Python 3.12.3 (main, Nov 6 2024, 18:32:19) [GCC 13.2.0] on linux
Type "help", "copyright", "credits" or "license" for more information.
>>> x = [0] * 2**30
Finished with result: oom-kill
Main processes terminated with: code=killed/status=KILL
Service runtime: 11.423s
CPU time consumed: 103ms
Memory peak: 50.0M
Memory swap peak: 0B
This event will also show up in the system logs:
$ sudo journalctl --since "1 minute ago"
Dec 14 17:13:12 kernel: python3 invoked oom-killer: gfp_mask=0xcc0(GFP_KERNEL), order=0, oom_score_adj=200
Dec 14 17:13:12 kernel: CPU: 12 PID: 483880 Comm: python3 Tainted: P O 6.8.0-50-generic #51-Ubuntu
Dec 14 17:13:12 kernel: Hardware name: XXXXXXXXXXXXXXXXXXXXXXXXXXXX, XXXXXXXXXXXXXXXXXXXX XXXXXXXXXX
...
Dec 14 17:13:12 kernel: memory: usage 51200kB, limit 51200kB, failcnt 37
Dec 14 17:13:12 kernel: swap: usage 0kB, limit 0kB, failcnt 0
Dec 14 17:13:12 kernel: Memory cgroup stats for /user.slice/user-1000.slice/[email protected]/app.slice/run-u...
...
Dec 14 17:13:12 kernel: Tasks state (memory values in pages):
Dec 14 17:13:12 kernel: [ pid ] uid tgid total_vm rss rss_anon rss_file rss_shmem pgtables_bytes sw...
Dec 14 17:13:12 kernel: [ 483880] 1000 483880 73357 14530 12706 1824 0 180224 ...
Dec 14 17:13:12 kernel: oom-kill:constraint=CONSTRAINT_MEMCG,nodemask=(null),cpuset=user.slice,mems_allowed=0...
Dec 14 17:13:12 kernel: Memory cgroup out of memory: Killed process 483880 (python3) total-vm:293428kB, anon-...
Dec 14 17:13:12 systemd[2765]: run-u820.service: A process of this unit has been killed by the OOM killer.
Dec 14 17:13:12 systemd[2765]: run-u820.service: Main process exited, code=killed, status=9/KILL
Dec 14 17:13:12 systemd[2765]: run-u820.service: Failed with result 'oom-kill'.
Dec 14 17:13:12 systemd[2765]: Failed to reset TTY ownership/access mode of /dev/pts/2 to 0:5, ignoring: Oper...
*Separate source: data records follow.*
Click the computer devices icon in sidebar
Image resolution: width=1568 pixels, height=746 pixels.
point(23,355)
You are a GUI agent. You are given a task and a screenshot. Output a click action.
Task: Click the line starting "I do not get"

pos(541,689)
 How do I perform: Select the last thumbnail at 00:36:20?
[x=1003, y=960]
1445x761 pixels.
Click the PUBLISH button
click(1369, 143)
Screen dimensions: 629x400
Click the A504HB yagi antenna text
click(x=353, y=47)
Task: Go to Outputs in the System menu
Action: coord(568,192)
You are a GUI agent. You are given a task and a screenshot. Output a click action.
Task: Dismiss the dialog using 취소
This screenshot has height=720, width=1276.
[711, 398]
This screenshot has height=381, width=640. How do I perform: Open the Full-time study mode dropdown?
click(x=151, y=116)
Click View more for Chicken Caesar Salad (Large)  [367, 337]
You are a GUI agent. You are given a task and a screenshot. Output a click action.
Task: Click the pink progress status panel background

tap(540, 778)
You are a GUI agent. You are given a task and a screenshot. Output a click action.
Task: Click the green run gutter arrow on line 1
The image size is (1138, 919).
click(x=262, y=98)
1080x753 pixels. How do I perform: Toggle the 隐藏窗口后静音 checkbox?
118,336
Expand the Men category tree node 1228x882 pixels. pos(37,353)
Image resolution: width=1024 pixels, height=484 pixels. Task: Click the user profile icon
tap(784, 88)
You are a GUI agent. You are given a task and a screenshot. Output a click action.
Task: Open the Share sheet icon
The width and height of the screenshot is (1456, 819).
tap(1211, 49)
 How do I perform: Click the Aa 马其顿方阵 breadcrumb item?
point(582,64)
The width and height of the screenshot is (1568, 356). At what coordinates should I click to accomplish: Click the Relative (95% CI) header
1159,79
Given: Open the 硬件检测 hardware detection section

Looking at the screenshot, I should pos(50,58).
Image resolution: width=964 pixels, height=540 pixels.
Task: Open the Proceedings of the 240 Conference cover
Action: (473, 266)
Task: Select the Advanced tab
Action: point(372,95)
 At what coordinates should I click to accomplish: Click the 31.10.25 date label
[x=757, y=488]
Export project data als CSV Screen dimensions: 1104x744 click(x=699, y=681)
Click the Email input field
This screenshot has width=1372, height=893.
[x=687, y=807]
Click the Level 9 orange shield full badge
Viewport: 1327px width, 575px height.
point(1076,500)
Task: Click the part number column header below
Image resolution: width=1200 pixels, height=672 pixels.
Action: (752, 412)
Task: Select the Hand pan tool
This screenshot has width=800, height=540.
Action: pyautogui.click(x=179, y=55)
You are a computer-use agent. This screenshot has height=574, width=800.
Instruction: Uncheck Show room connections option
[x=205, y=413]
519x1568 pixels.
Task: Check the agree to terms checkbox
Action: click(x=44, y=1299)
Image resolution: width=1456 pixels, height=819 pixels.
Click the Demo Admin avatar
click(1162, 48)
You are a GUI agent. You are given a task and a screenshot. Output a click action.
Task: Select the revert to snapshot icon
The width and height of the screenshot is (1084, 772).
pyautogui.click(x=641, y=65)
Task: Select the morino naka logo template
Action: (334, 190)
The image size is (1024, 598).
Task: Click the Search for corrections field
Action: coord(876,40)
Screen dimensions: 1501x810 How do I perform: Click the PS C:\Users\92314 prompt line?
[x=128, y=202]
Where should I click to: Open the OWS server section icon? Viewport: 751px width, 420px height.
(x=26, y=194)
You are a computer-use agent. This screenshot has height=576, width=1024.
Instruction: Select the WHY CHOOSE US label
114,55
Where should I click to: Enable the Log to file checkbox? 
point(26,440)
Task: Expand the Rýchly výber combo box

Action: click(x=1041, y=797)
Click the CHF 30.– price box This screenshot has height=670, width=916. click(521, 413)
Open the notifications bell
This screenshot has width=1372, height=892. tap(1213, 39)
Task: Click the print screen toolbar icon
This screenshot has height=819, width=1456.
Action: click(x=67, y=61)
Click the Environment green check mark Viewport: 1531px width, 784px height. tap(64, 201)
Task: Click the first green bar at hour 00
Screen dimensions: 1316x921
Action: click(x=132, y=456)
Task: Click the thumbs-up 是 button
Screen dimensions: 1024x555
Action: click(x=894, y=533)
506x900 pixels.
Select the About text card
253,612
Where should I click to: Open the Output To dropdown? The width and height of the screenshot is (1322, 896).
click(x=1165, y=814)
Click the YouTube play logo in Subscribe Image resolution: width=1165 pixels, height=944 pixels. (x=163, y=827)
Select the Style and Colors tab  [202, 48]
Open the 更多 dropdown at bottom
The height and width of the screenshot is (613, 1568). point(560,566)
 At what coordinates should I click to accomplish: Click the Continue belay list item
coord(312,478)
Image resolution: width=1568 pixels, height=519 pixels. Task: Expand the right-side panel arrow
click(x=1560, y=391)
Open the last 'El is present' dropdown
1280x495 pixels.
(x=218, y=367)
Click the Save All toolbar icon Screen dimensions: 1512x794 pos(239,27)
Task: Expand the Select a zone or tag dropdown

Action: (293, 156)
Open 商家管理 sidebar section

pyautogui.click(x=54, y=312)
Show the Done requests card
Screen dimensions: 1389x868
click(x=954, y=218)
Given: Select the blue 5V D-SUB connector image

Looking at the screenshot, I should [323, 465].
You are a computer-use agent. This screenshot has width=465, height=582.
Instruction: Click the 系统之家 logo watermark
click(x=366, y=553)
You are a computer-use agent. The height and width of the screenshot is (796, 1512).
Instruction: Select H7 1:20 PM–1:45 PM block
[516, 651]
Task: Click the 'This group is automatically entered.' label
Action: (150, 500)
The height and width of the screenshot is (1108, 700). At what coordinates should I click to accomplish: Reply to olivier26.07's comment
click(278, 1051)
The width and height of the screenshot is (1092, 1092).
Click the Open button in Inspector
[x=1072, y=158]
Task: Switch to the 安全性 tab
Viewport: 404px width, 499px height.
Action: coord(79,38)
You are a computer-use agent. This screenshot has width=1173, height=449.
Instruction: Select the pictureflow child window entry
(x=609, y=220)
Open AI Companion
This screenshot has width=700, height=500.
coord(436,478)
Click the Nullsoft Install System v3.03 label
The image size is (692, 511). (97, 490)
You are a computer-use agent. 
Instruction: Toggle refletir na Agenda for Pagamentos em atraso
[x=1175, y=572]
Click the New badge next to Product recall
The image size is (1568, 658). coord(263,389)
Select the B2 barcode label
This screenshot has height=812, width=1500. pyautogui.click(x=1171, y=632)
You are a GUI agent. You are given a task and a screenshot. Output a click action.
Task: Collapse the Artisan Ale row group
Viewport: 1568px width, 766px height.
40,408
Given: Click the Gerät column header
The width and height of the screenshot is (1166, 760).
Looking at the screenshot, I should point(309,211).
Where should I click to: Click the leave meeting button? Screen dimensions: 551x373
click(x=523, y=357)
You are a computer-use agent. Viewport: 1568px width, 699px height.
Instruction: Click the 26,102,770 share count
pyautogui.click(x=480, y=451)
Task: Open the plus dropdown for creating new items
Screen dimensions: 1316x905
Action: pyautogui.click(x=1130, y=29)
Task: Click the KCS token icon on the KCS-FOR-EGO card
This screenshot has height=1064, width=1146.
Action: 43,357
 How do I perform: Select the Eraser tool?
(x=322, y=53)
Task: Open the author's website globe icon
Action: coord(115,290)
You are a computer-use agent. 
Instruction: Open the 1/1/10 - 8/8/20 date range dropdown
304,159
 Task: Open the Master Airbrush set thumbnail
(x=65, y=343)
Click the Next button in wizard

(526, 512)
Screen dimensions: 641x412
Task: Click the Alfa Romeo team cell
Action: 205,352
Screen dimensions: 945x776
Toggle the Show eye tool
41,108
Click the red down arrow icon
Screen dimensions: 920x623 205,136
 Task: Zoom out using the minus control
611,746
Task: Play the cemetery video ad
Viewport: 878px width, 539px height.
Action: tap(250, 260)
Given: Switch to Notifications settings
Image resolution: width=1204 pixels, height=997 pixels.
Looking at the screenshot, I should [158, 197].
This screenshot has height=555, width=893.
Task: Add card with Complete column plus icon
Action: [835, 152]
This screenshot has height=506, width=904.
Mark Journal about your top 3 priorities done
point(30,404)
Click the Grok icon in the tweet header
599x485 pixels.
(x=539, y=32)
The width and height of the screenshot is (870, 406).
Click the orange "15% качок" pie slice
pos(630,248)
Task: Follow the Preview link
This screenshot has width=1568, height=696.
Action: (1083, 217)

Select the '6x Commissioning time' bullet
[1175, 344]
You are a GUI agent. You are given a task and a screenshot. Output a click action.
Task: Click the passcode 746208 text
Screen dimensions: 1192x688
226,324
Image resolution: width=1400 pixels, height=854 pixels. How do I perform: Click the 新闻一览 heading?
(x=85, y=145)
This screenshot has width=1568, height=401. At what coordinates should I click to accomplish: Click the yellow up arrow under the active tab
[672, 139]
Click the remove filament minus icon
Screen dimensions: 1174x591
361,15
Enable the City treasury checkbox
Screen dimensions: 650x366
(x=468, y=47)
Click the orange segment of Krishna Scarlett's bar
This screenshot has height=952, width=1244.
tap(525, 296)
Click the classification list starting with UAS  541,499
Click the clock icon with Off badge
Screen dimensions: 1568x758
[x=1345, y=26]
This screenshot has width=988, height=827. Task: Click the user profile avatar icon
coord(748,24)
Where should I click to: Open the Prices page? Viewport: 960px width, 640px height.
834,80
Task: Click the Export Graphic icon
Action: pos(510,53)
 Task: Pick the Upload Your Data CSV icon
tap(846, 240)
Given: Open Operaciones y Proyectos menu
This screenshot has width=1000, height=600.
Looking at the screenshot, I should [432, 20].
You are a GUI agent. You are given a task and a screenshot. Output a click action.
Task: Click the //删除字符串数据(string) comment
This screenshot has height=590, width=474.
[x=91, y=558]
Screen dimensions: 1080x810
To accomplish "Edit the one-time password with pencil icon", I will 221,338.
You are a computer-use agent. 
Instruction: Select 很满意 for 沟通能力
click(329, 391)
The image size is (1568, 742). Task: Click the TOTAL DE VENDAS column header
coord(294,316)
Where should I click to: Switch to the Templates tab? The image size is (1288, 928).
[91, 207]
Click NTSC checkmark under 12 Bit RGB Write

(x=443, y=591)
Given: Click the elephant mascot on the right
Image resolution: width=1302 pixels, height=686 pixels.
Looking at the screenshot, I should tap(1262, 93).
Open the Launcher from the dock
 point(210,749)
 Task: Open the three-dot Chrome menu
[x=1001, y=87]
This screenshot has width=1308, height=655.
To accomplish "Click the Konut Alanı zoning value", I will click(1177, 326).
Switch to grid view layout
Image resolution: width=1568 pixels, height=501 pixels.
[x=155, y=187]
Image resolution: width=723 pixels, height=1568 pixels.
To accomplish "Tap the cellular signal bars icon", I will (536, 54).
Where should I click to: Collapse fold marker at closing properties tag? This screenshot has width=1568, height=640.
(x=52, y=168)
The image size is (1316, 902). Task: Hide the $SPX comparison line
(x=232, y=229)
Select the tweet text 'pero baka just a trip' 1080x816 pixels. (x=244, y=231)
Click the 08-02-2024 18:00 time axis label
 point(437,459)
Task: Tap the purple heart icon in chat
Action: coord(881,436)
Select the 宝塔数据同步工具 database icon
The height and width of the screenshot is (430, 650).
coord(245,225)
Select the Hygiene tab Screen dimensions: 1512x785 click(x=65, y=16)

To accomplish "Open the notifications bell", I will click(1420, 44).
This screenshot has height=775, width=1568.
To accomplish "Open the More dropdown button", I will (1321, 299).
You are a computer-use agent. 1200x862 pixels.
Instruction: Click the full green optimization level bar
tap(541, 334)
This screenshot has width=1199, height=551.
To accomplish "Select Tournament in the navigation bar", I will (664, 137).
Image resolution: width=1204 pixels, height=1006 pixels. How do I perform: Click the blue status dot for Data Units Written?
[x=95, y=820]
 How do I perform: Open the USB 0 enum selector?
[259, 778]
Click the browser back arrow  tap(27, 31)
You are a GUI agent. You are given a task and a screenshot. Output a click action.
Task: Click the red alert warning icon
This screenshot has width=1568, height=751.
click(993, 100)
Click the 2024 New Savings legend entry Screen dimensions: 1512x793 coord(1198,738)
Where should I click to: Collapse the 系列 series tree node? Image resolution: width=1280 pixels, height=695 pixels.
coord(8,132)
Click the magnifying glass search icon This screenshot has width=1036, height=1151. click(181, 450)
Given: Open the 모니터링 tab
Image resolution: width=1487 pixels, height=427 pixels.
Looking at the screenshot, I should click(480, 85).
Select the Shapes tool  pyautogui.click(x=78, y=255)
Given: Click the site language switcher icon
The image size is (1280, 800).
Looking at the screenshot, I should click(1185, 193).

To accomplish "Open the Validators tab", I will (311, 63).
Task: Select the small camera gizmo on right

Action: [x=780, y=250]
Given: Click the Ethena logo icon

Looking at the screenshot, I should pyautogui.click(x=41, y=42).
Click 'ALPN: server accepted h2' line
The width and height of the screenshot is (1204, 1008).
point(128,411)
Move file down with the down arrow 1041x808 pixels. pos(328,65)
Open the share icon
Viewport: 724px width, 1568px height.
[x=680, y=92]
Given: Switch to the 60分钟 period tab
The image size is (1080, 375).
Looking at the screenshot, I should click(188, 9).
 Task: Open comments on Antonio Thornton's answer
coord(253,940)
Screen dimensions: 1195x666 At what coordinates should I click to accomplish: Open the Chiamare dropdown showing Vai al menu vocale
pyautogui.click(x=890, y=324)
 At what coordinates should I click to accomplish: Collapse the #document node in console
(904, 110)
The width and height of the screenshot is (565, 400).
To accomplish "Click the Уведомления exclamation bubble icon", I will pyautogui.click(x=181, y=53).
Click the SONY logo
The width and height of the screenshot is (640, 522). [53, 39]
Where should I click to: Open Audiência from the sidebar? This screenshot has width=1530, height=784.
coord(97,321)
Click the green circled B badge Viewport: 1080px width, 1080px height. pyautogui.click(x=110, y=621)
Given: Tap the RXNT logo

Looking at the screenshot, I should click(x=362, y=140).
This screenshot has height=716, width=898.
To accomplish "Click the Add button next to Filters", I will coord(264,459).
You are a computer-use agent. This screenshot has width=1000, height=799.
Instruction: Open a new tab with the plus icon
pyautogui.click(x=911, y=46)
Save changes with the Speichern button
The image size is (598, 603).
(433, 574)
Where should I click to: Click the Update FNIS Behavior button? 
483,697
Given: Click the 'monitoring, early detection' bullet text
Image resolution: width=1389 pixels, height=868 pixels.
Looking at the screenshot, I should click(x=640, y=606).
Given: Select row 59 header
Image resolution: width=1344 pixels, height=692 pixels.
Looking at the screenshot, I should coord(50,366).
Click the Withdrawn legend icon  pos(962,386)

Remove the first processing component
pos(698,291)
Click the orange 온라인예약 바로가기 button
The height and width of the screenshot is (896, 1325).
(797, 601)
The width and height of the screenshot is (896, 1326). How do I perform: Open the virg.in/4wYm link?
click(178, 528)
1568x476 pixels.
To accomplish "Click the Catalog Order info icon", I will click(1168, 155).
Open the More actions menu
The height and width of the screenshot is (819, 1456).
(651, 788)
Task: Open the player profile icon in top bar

Dec 14 17:13:12 systemd[1]: [email protected]: A process of this unit has been killed by the OOM killer.
In data science workloads, it is common to run out of memory and have the system start swapping, which can make the system unresponsive. With playpen, you can set a memory limit to bound a process, which will be OOM-killed if it exceeds the limit. So you don't have to restart the machine!
A CPU limit can also be set:
$ playpen -m 50M -c 100% python3
For CPU, "100%" means 1 core, "200%" means 2 cores, and so on. This can be used to force a process to run on fewer than all available cores on a machine if the process does not have a simple, built-in way to limit itself.
By default, playpen captures the $PATH, sending this through to
the underlying systemd-run command. However, the environment is not
captured by default, for safety reasons. This can result in errors if
your task invocation relies on environment variables in your calling
environment. Note that capture-env supercedes capture-path if enabled,
so if capture-env is on, capture-path is ignored.
This also applies to env vars supplied on the path:
$ ABC=123 playpen --capture-env=on -- bash -c 'env'
<snip>
ABC=123
<snip>But if the option is off, the ABC variable is not passed through.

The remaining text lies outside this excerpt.